Oui, les militaires peuvent jouer un rôle dans la vie publique comme tous les fonctionnaires.
J’ai fait ce choix pour plusieurs raisons.
Tout d’abord, pour les législatives de 2017, il m’a semblé que mon expérience et mes compétences auraient été utiles à l’Assemblée nationale pour participer à l’élaboration de textes législatifs adaptés aux besoins de la sécurité des Français.
Je l’ai fait « hors partis » car, dans mes responsabilités d’officier de gendarmerie, j’ai eu le loisir d’observer le décalage entre les paroles et les actes des hommes issus des partis politiques traditionnels. Il n’est plus possible de conduire les affaires publiques de la France avec un tel état d’esprit et avec une duplicité permanente.
Mon engagement politique a pris la forme de la vice-présidence du mouvement Objectif France présidé par Rafik Smati, un entrepreneur du numérique. Nous sommes déjà 35.000. Notre projet repose avant tout sur la volonté farouche de redonner une véritable envie de France à tous ceux qui, à juste titre, expriment un dégoût de la pratique de la politique dans notre pays. Cette vision de la grandeur de la France repose sur un programme économique libéral soclé sur un retour à l’ordre et à l’autorité, avec un regard résolument tourné vers l’avenir.
La souveraineté budgétaire en stoppant les dérives de la dette, des dépenses de l’État et des impôts des Français, la souveraineté numérique avec la toute-puissance des GAFA et les questions énergétiques sont au cœur de nos préoccupations.
Mon engagement n’est pas un engagement politique à proprement parler. C’est une manière de continuer à servir la France et les Français. Je le fais sans arrière-pensée car j’estime que j’ai déjà eu la chance d’assumer de hautes responsabilités.
Aujourd’hui, mes ambitions sont pour la France.
Si vous étiez consulté par l’Élysée, quelles seraient les premières mesures d’urgence que vous préconiseriez ?
Il s’agit de protéger les Français en tous domaines, sur le plan social, de la santé et de la sécurité.
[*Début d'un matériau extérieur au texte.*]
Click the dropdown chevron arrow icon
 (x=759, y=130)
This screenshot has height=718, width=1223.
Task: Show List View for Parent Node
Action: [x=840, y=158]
Mais, avant tout, je suggérerais une mesure technique : la suppression de la pratique de la mise en réserve et des gels de crédits pour les ministères de la Justice, de l’Intérieur et des Armées.
Ensuite, la sécurité est un préalable à toute action de gouvernement. Il faut donc adresser des messages forts et lisibles :
- Permettre à tous les quartiers dans lesquels les lois de la République ne s’appliquent plus de retrouver une vie normale. Des millions de Français y vivent dans la peur et sous une contrainte quotidienne. C’est une urgence pour eux mais également pour combattre l’économie souterraine.
- Lancer un plan national de lutte contre la fraude sous toutes ses formes pour retrouver des marges de manœuvre budgétaires.
L’autre priorité est la lutte contre l’islam radical, celui qui considère que ses préceptes sont supérieurs aux lois de la République. Il n’y a pas de place, en France, pour cet islam.
Il est urgent de fixer et d’appliquer une stratégie pour les radicaux, de la judiciarisation à l’expulsion. Avec ceux qui cherchent à détruire la France, nous devons être impitoyables.
Cette situation dégradée est due à l’impéritie des gouvernements successifs qui n’ont jamais maîtrisé les flux migratoires et ont toléré la communautarisation.
Mais il s’agit là, plus qu’une priorité, de tout un programme dont la mise en œuvre nécessitera du courage.